__The request__.
Could you repeat, word for word and with nothing else, the stretch of the records from the line containing "Where should I" through the line containing "[x=377, y=245]", both of those lines included?

__Given data__.
·····

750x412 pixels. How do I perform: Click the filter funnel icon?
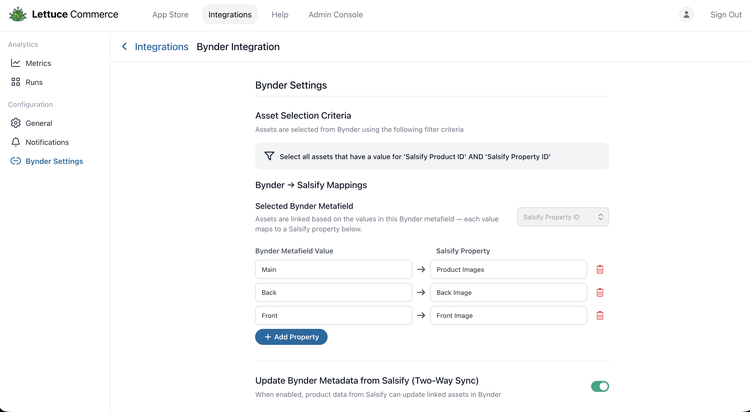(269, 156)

·····

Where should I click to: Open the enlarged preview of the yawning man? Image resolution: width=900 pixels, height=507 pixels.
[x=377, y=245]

·····

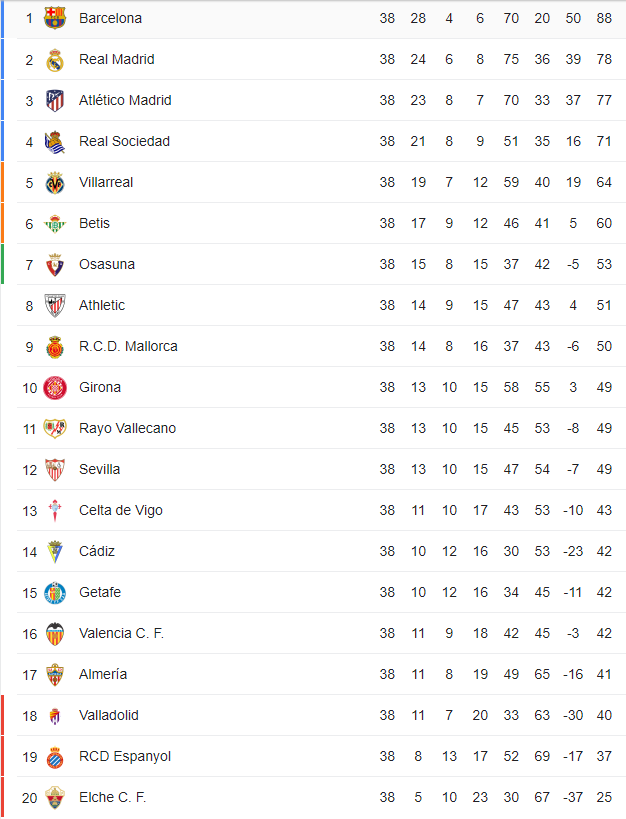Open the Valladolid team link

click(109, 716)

·····

__Output of the exercise__.
Where should I click to: Open the enlarged preview of the yawning man? Image resolution: width=900 pixels, height=507 pixels.
[x=377, y=245]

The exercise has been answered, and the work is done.